沖縄の離島への自衛隊配備が検討されている。軍隊のいない島々の平和が、脅かされている。
非武装の島々に武装軍隊が入る。新たな軍拡の波が日本全体を覆いつつある。警戒が必要だ。
南西諸島への自衛隊配備強化の動きは、5年ほど前から水面下で論議されてきた。
ここに来て、自民党国防部会が「新防衛計画の大綱」(2010年度から14年度)に絡めて「聖域」に踏み込んできた。
同部会は、下部の防衛政策検討小委員会の提言の形で、島嶼(とうしょ)防衛強化の観点から沖縄の離島への自衛隊配備の必要性を強調している。
離島への自衛隊駐留検討に浜田靖一防衛相も前向きで、議論は加速し配備も具体化しそうな勢いだ。
もっとも政府の中期防衛力整備計画(中期防、2005年―09年度)で、陸上自衛隊第一混成団(那覇、約2000人)の旅団化(約3000―4000人)が進められている。すでに旅団司令部庁舎など4施設の建設費が08年度予算で措置されている。
「離島タイプの即応近代化旅団」を目指す陸自の動きに加え、航空自衛隊もこの3月に那覇基地の主力戦闘機をF4戦闘機からより高性能なF15戦闘機に交代している。
「朝鮮半島有事や急速に軍備を強化する中国への対応」と空自幹部は語っている。発言からは、日中間がすでに「冷戦下」にあるかのような印象すら受ける。

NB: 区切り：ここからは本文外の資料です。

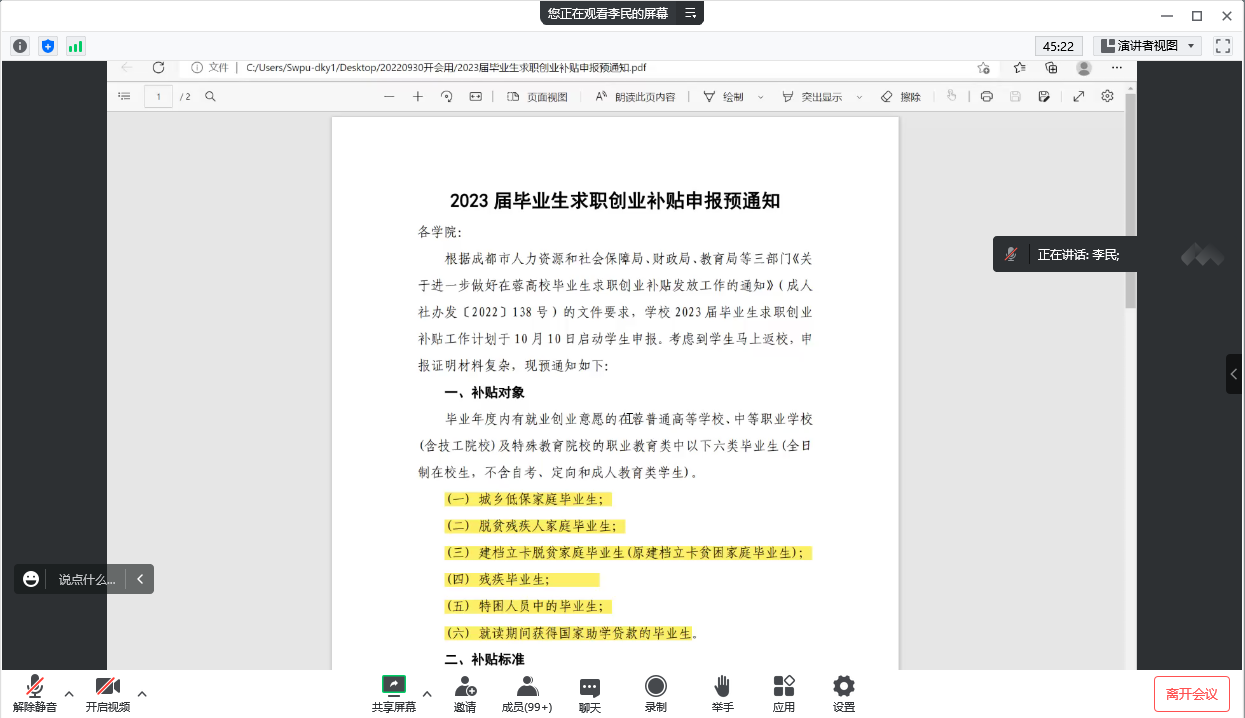The height and width of the screenshot is (718, 1245).
Task: Open meeting 设置 settings
Action: click(844, 693)
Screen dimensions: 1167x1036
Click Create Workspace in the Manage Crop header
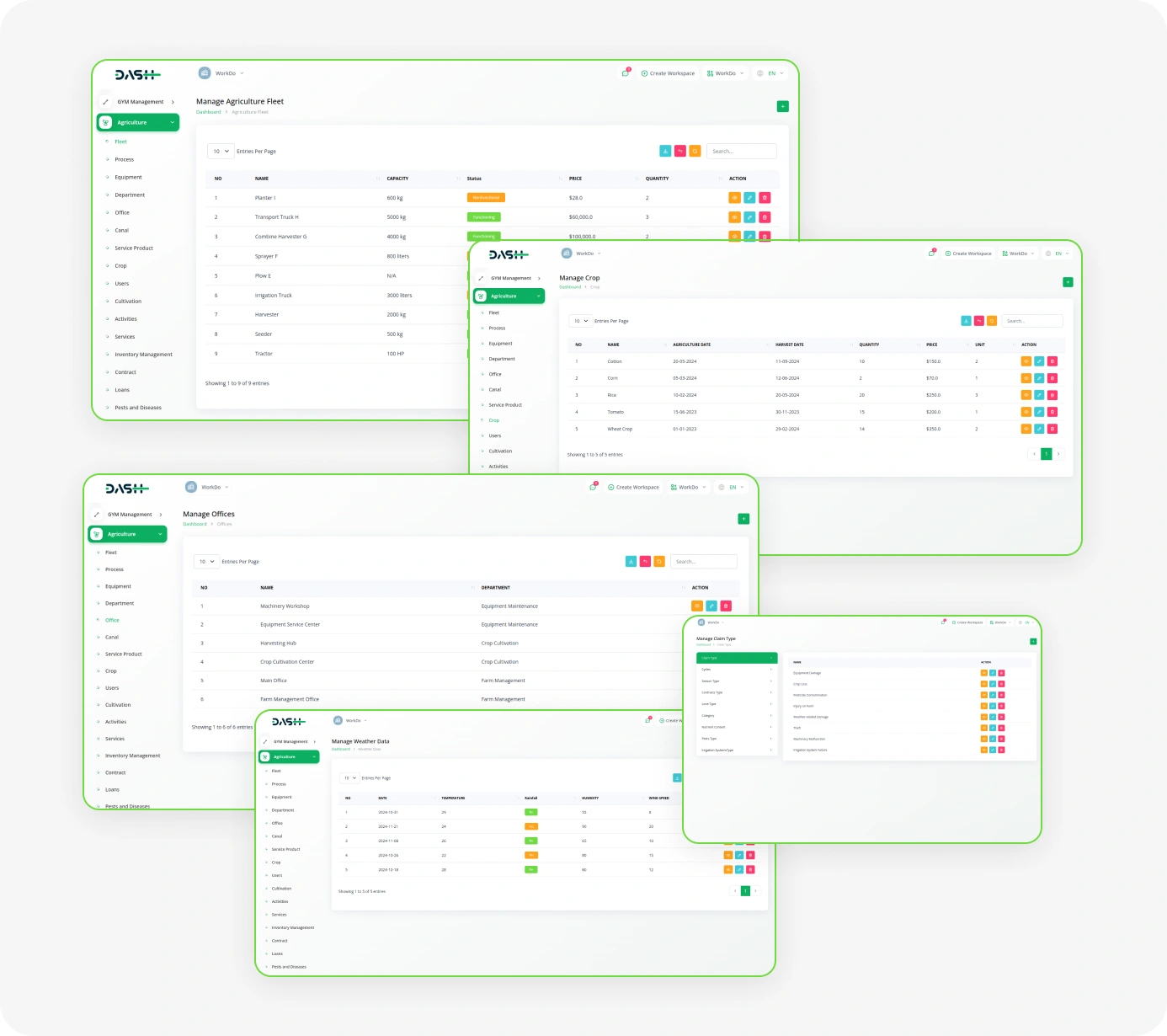[x=968, y=254]
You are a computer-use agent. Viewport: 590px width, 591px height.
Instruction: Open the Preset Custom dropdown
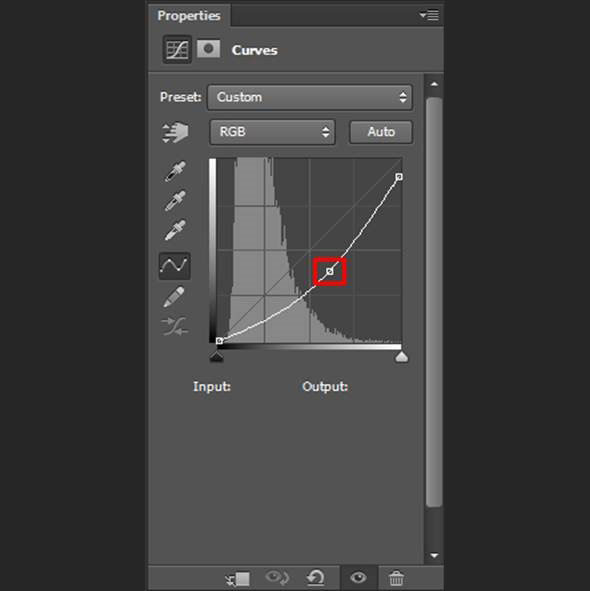pyautogui.click(x=310, y=97)
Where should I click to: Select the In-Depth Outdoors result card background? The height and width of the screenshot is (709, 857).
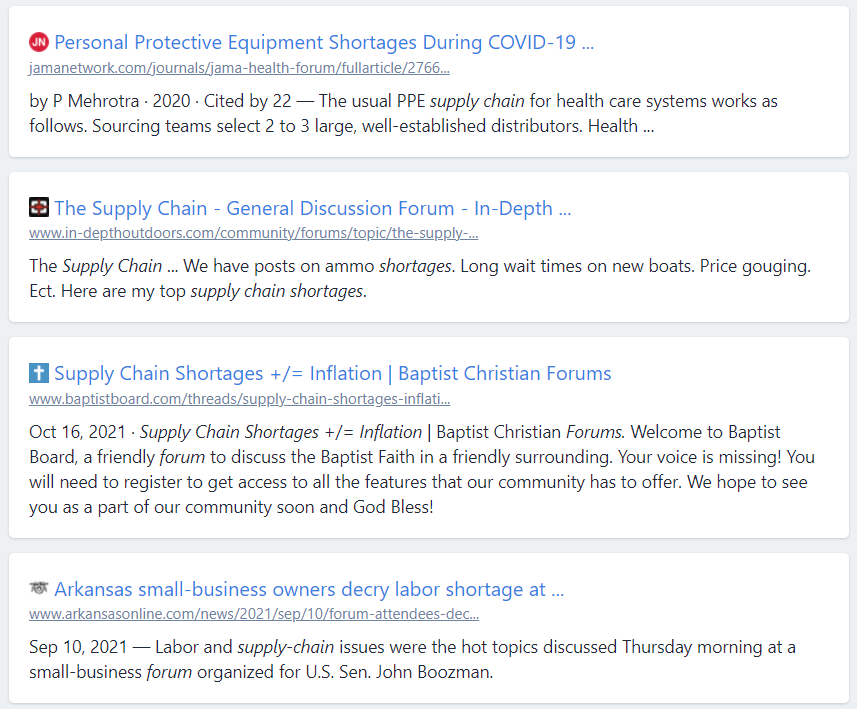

空自幹部は「新たな情勢にも適切に対応できるよう職務にまい進しなければならない」とも訓示している。空自幹部が想定する「新たな情勢」とは何か。よもや「戦争」ではなかろう。
提言で防衛政策検討小委は、敵基地攻撃能力の保有、憲法改正にも論及し、「専守防衛」の放棄、防衛産業への優遇税制の要求など「平和憲法」の精神をことごとく否定してもいる。
米軍嘉手納基地へのF22ステルス戦闘機の恒常的駐留や原潜の寄港増など自衛隊のみならず米軍も南西諸島での軍拡を加速している。
沖縄には「軍は民を守らない」「軍隊のいない島では住民の“集団自決”の悲劇はなかった」との沖縄戦の経験や教訓がある。
軍隊のいない島々に軍隊が必要な時代を誰がつくり、つくろうとしているのか。軍拡の狙いや動きを、しっかりと見抜きたい。